Bien qu’il s’agisse d’une étude préliminaire qui sera poursuivie dans les semaines et les mois à venir, les premières implications politiques sont déjà là :
- La baisse de la demande urbaine de fruits et légumes de grande valeur et riches sur le plan nutritionnel peut être due à la désinformation qui lie la consommation de ces aliments à la propagation du virus – si tel est le cas, il est nécessaire de mener des campagnes d’information étendues et efficaces pour contrer ce malentendu.
- Il est primordial de veiller à ce que les interdictions de voyage n’aient pas d’effet négatif sur le commerce des denrées alimentaires.
- Garantir la disponibilité d’intrants agricoles à bas prix pour les agriculteurs, ainsi que des incitations à leur production, devrait être une priorité au cours des prochains mois.

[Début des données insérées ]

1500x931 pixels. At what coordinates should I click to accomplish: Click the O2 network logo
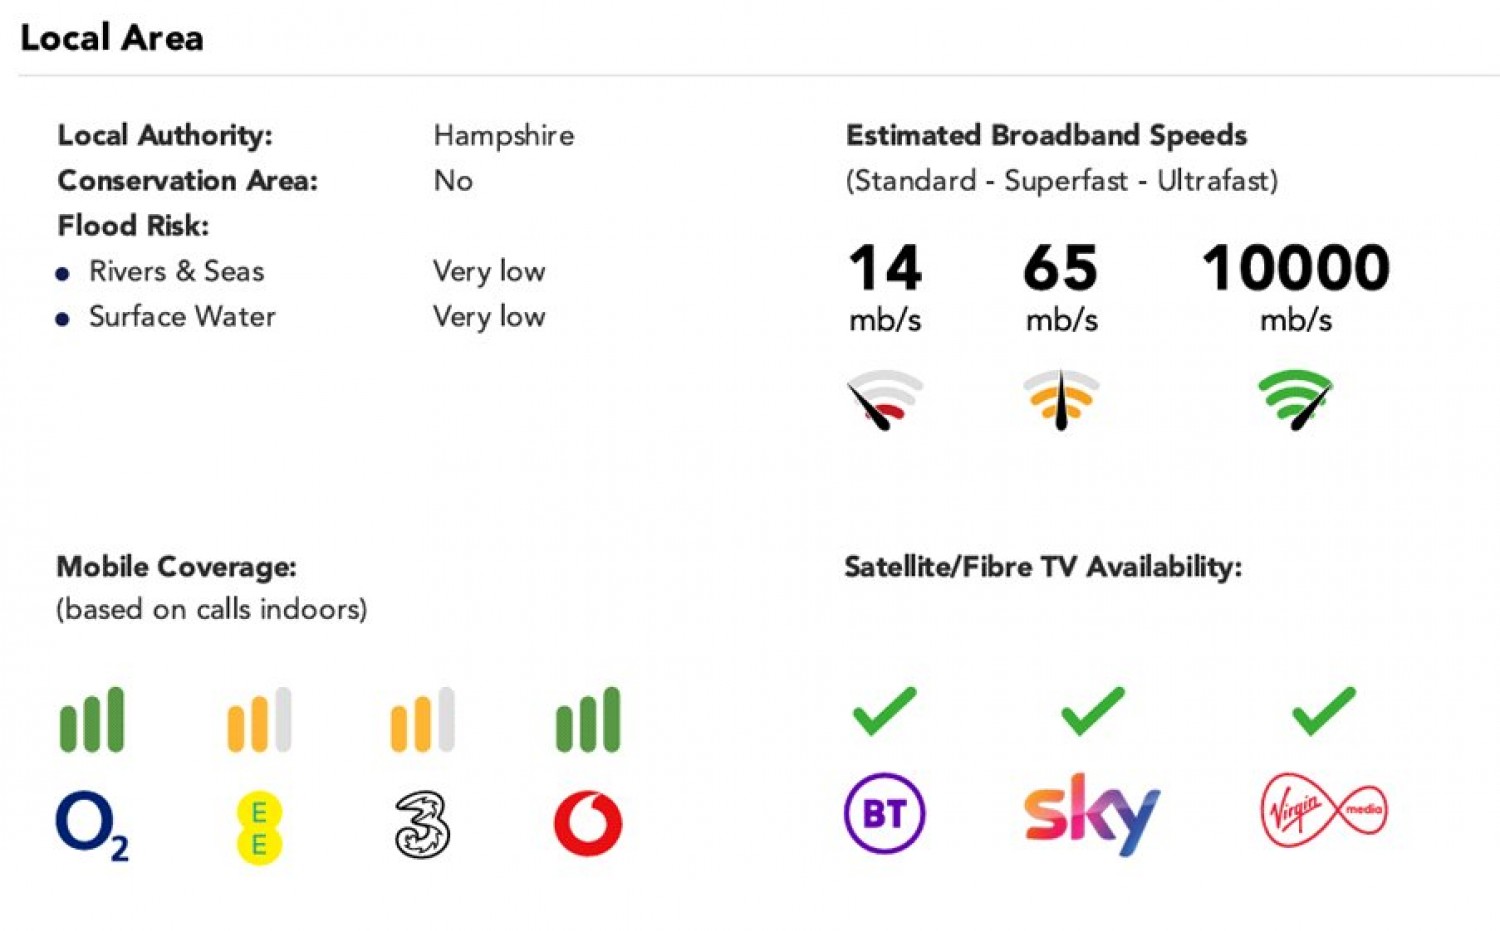coord(92,826)
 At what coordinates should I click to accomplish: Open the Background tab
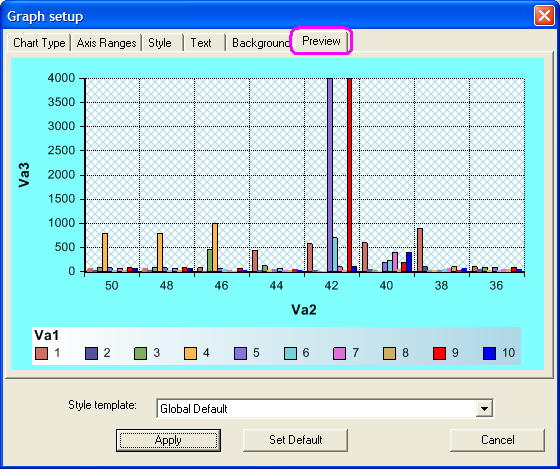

Les marchés de produits frais dans la province Sud-Africaine de Gauteng, en particulier à Johannesburg et aussi à Tshwane, sont beaucoup plus calmes que d’habitude et l’absence d’acheteurs étrangers affecte énormément les ventes (Fresh Plaza, 16 avril). L’Afrique du Sud est le seul producteur de pommes de la région et la principale source d’agrumes. En vertu de la réglementation actuelle, bien que le transport de denrées alimentaires puisse se poursuivre, le trafic transfrontalier de passagers a été suspendu et les acheteurs des pays voisins comme le Eswatini, le Mozambique et la Zambie ont fortement diminué, ce qui affecte fortement les ventes sur les marchés des produits frais. Les pommes et les poires sont particulièrement touchées, les stocks s’accumulant. Les fruits sont actuellement considérés comme un article de luxe. Fin mars, le Zambian Business Times rapportait que les négociants en fruits de Lusaka avaient du mal à reconstituer leurs stocks, les prix des oranges et des bananes augmentant rapidement. Sur les marchés, les ventes de légumes de base comme les pommes de terre, les oignons et les tomates seraient beaucoup plus importantes que celles de fruits : avec la baisse des températures en Afrique du Sud, les consommateurs se détournent des fruits pour se tourner vers les légumes.
CARAÏBES
La société agricole de la Barbade rapporte que l’expérience de COVID-19 dans les Caraïbes est modeste par rapport à celle de pays développés comme l’Espagne, l’Italie et les États-Unis. Les gouvernements de la région ont mis en place des mesures pour protéger leurs populations, ce qui a probablement minimisé dans une large mesure l’impact du virus sur la santé. Toutefois, la mise en œuvre de mesures d’éloignement social a eu pour conséquence de soumettre le secteur agricole à une pression considérable. La mise en œuvre de ces mesures a entraîné une perturbation de la chaîne d’approvisionnement, ce qui a engendré certains défis et certaines opportunités. L’un de ces défis est la fermeture des supermarchés, qui sont les principaux acheteurs de produits agricoles locaux. Un autre défi de la fermeture a été le fait que les fournisseurs d’intrants ont exprimé leur inquiétude quant à la capacité des agriculteurs à assurer le service de leur dette en raison de la réduction des flux de trésorerie résultant de la fermeture des supermarchés et des autres acheteurs de produits agricoles. Les hôtels et les restaurants sont également fermés, ce qui constitue une autre perte de revenus et une préoccupation majeure pour les agriculteurs locaux.
PACIFIQUE
Un producteur/exportateur de produits agricoles des Fidji a également déclaré avoir subi un verrouillage et une fermeture de l’entreprise jusqu’à nouvel ordre. Le travail a cessé et les agriculteurs ne s’occupent plus de l’exploitation/la récolte. La communauté agricole est également confrontée à des difficultés financières, car l’entreprise ne peut plus effectuer de paiements.